Essential Napa Valley Wine Experiences You Have to Try

Ready to level up your winetasting experience? Here are four of the best the region has to offer.

Pouring wine at Conn Creek Winery.

Conn Creek Winery’s blending experience lets you play winemaker for the day—and take the results home.

Courtesy of Conn Creek Winery

A wine country crawl often means hopping from winery to winery, standing at a counter, and tasting old favorites and new releases. This is a fine entry into tasting, but seasoned wine crawlers are demanding more elevated experiences that heighten their connections to—and understanding of—wine.

A number of Napa Valley wineries lead the way in curating winetasting adventures. From sip-and-walk tours to cave visits and the chance to create your own wine blend, here are four great tasting experiences to consider on your next Napa wine crawl.

Conn Creek winery’s barrel blending experience

Play winemaker for the day

Every wine lover fantasizes about moving to wine country and making their own signature blend. A quick Google search for the asking price of a vineyard in Napa Valley, though, will alarm most out of that dream. Don’t give up so quickly, because St. Helena’s Conn Creek winery’s Barrel Blending Experience gives guests a chance to be winemakers for the day.

It includes a lesson in Napa Valley AVAs (or American Viticultural Areas). Each AVA produces different styles of wine with distinct personalities. To fully experience the uniqueness of each AVA, guests are guided through a tasting of cabernet sauvignon samples from various Napa AVAs then introduced to the art of blending wines. Once guests understand the strategies and secrets to blending, they create their very own custom wine to take home.

Drink among the vines at Merryvale Vineyards.

Drink among the vines at Merryvale Vineyards.

Courtesy of Merryvale Vineyards

Merryvale Vineyards’ outdoor experience

Enjoy wine among the vines

Merryvale Vineyards in St. Helena invites visitors to step outside of the tasting room and into the vineyard. Its Profile Estate Picnic Experience pairs wines with a lunch set at an Instagrammable scene: precise rows of fertile vines that rise and dip as far as the eye can see. Hosted on the estate deck, this elevated food and wine affair serves groups of four to eight.

Guests choose from a varied menu of gourmet selections featuring seasonal ingredients, such as mushroom sandwiches with the option of gluten-free bread, or Caprese or Cobb salads. Lunch is complemented by a guided tasting of Merryvale Vineyards’ Silhouette chardonnay and four vintages from its Profile Collection wines.
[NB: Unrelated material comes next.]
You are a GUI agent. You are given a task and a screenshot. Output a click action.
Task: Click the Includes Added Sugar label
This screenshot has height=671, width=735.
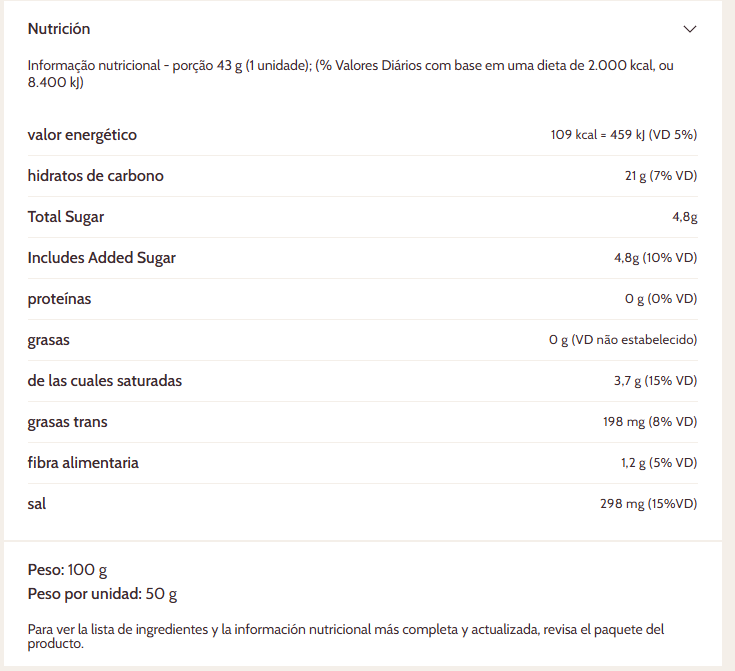(101, 258)

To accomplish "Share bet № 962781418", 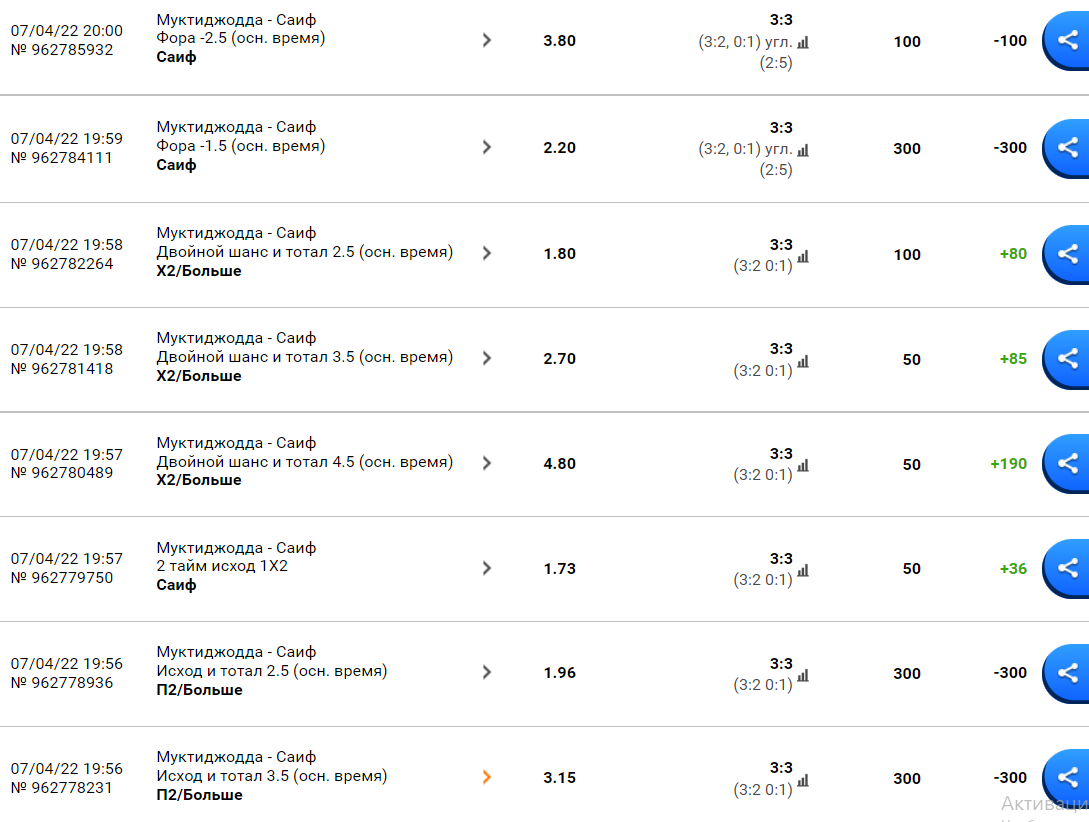I will click(1067, 359).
The afternoon ends with a walk to witness spectacular views of Merryvale’s grounds.

Sequoia Grove Winery’s cabernet and food experience

Reimagine the wine and food pairing

It’s common knowledge that the flavors in cabernet sauvignon enhance those of a fatty rib eye. Meat and wine lovers relish the chemistry when the fat in the steak interacts with the tannins in the wine. But the varietal is good with more than red meat; there are other, maybe even better partners than filet for cabernet sauvignon.

An innovative food and wine pairing event at Sequioa Grove winery invites you to put down your serrated knife and explore some unfamiliar matches. Chef Britny Maureze serves a four-course menu that breaks standard pairing rules. One such bold move is serving the winery’s 2017 Christian Vineyard cabernet sauvignon with a grilled stone fruit salad. Tannic red wines are rarely accompanied with this kind of dish, for fear that the wine may overpower the fruit. However, Maureze grills the fruit to bring out more sweetness and complexity in order for a seemingly unexpected pairing to be the perfect match. The menu changes seasonally.

Celestial Tour & Tasting at Stag’s Leap Wine Cellars

Walk where wine sleeps

Walking through a winery’s caves is a memorable experience for oenophiles. There’s magic in the quiet of the place where wine sleeps and matures. The smell of the barrels, the dim lighting, and the coolness of the subterranean location together feel as majestic as an old European church.

In 2020, the famed Stag’s Leap Wine Cellars, located in the heart of the Stag’s Leap district, completed its Napa wine caves designed by noted Barcelona-based architect Javier Barba. Included in the extensive list of winetasting experiences is a special cave tour, which begins with a 30-minute walking tour of the cave. Among the highlights in the 34,000+ square feet of tunnels is the chance to see a Foucault pendulum stationed at the center of the cave’s Round Room. Attached to the ceiling, this work of art watches over the wines.

A walk in the caves sharpens the appetite. Thankfully the experience includes a seated tasting of Stag’s Leap Wine Cellars’ estate grown wines matched with appetizers from chef Travis Westrope that include oysters stuffed with a mix of pineapple, cucumber and apple and a corn fritter small plate with ricotta and blackberry.

Regine T. Rousseau is a wine and spirits expert, writer, presenter, and media personality, focusing on making wine knowledge accessible to people at all levels of proficiency.